Per un giorno, il 13 agosto, il borgo di Isolabona diventa il cuore pulsante della vitivinicoltura del Ponente ligure, attraverso una manifestazione che pone al centro dell’attenzione le eccellenze dei produttori rivieraschi, le loro storie di crescita e successo, ma anche le immani fatiche di un’imprenditoria spesso, e a ragione, definita eroica.
Il contenitore, per il secondo anno consecutivo, sarà “Vino Nostrum“, un evento voluto e pensato dall’associazione LOTLAB, con il contributo dell’amministrazione comunale e del Frantoio Cassini di Paolo Cassini.
L’obiettivo è sostenere e promuovere gli uomini e le aziende che, in virtù di un’opera attenta e continua di modellamento del territorio, hanno reso possibile l’impossibile, trasformando i declivi delle colline in un lunghissimo reticolo di ordinate terrazze sostenute da muretti a secco, sulle quali prosperano vigneti secolari.
Su questi gradoni maturano i grappoli che vengono trasformati nei grandi vini identitari, da tempo notissimi a livello nazionale e internazionale: il Rossese di Dolceacqua, prima DOC della Liguria nel 1972, il Vermentino e il suo gemello Pigato, l’Ormeasco, prodotto ai piedi delle Alpi Liguri, e il Moscatello di Taggia.
Hanno aderito all’iniziativa numerose aziende: Il Bey, Visamoris, Crespi, Testalonga, Rondelli Roberto, Ca’ di Frei, Foresti, Cascina Nirasca, Cantina Grillo, Mammoliti, Cantine Muragni, Casiglian, Tenuta Anfosso, Ka’ Manciné e Du Nemu.
Dalle 18 alle 23.30, in piazza Martiri, saranno aperti gli stand per una degustazione a pagamento, accompagnata da un cooking show con i sapori del territorio, durante il quale si potranno apprezzare il pregiato tartufo “Black Prince” di Seborga, la Pasta di Ü, la salsiccia della macelleria Anfosso e le specialità della Pasticceria Piccole Delizie.
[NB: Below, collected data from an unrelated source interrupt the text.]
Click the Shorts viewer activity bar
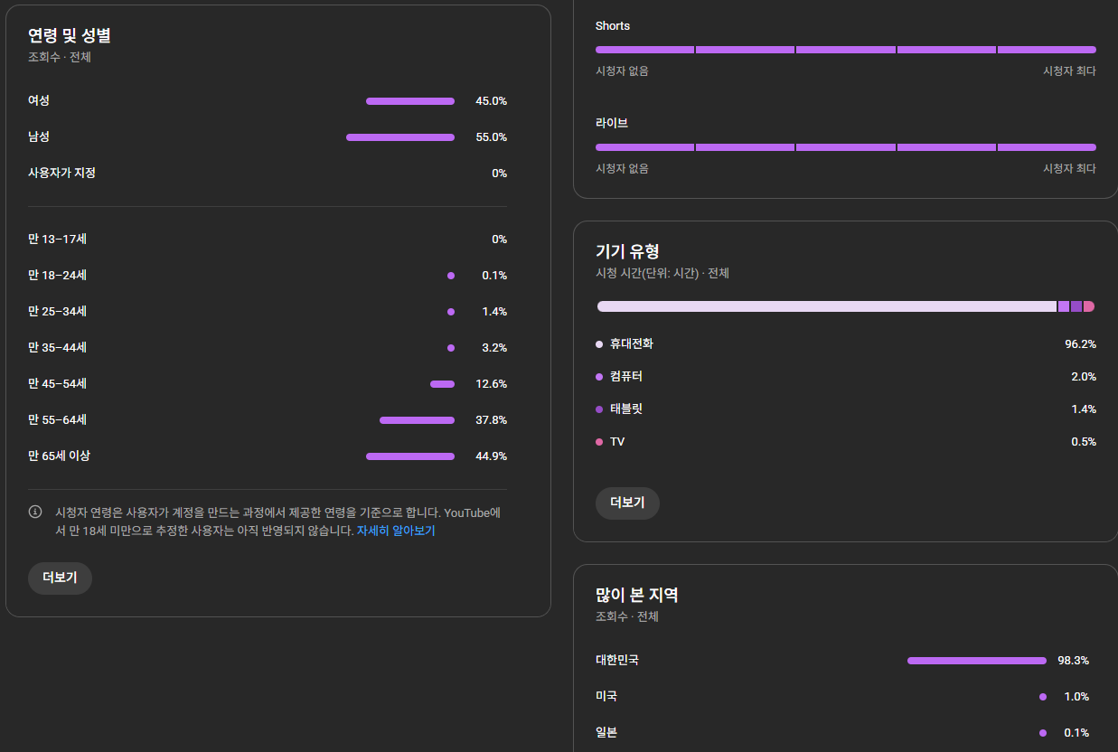1118x752 pixels. coord(845,50)
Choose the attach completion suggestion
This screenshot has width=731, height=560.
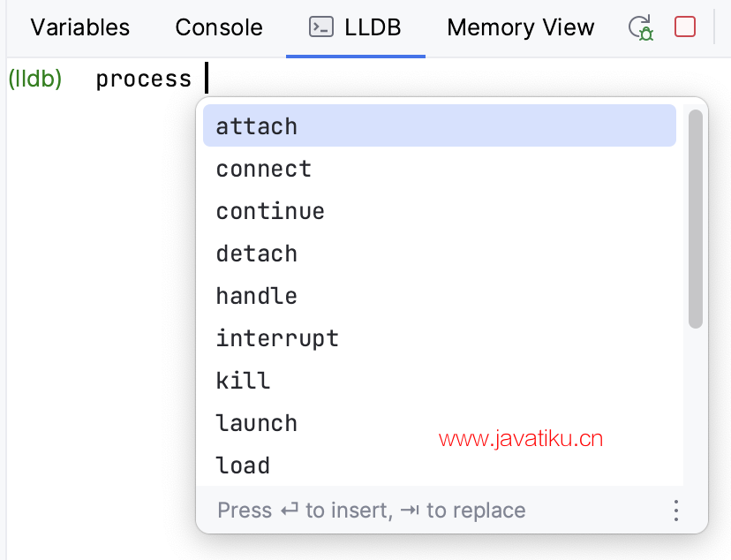[440, 126]
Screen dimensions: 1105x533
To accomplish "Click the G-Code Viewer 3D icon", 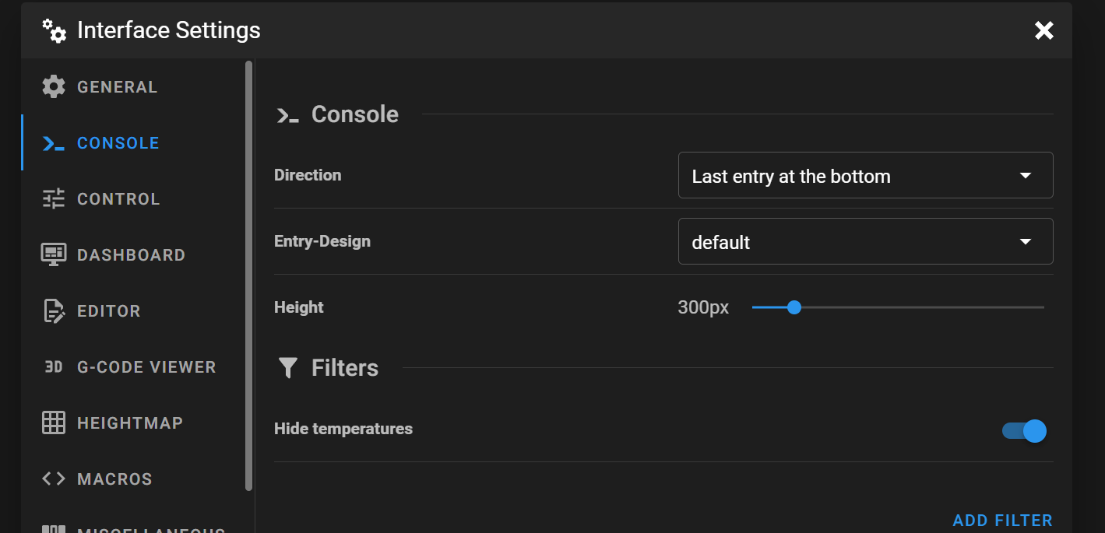I will tap(53, 367).
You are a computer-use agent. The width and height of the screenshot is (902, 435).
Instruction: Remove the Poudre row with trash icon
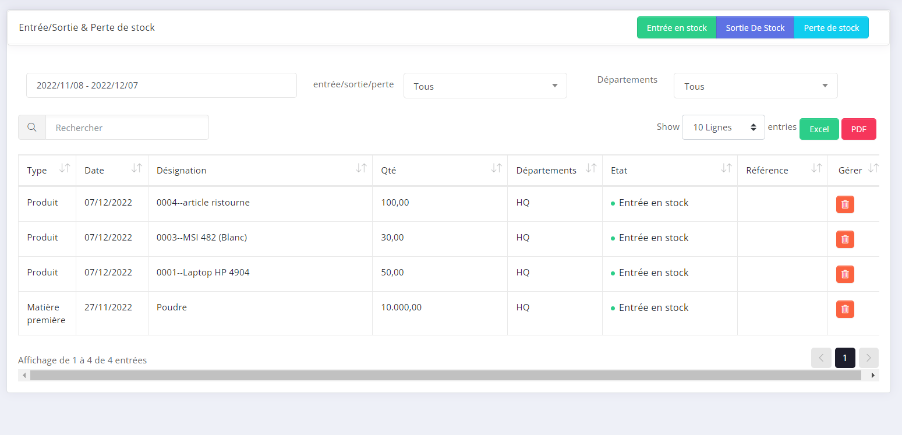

A presentare i produttori e i loro vini sarà Alessandro Carassale, storico e saggista, nonché presidente del Centro Internazionale di Studi per la Storia della Vite e del Vino (CeSVin).
Il pubblico sarà coinvolto in un viaggio sensoriale e culturale, partendo dalle tecniche di degustazione per giungere alla comprensione delle radici più profonde della tradizione produttiva ligure.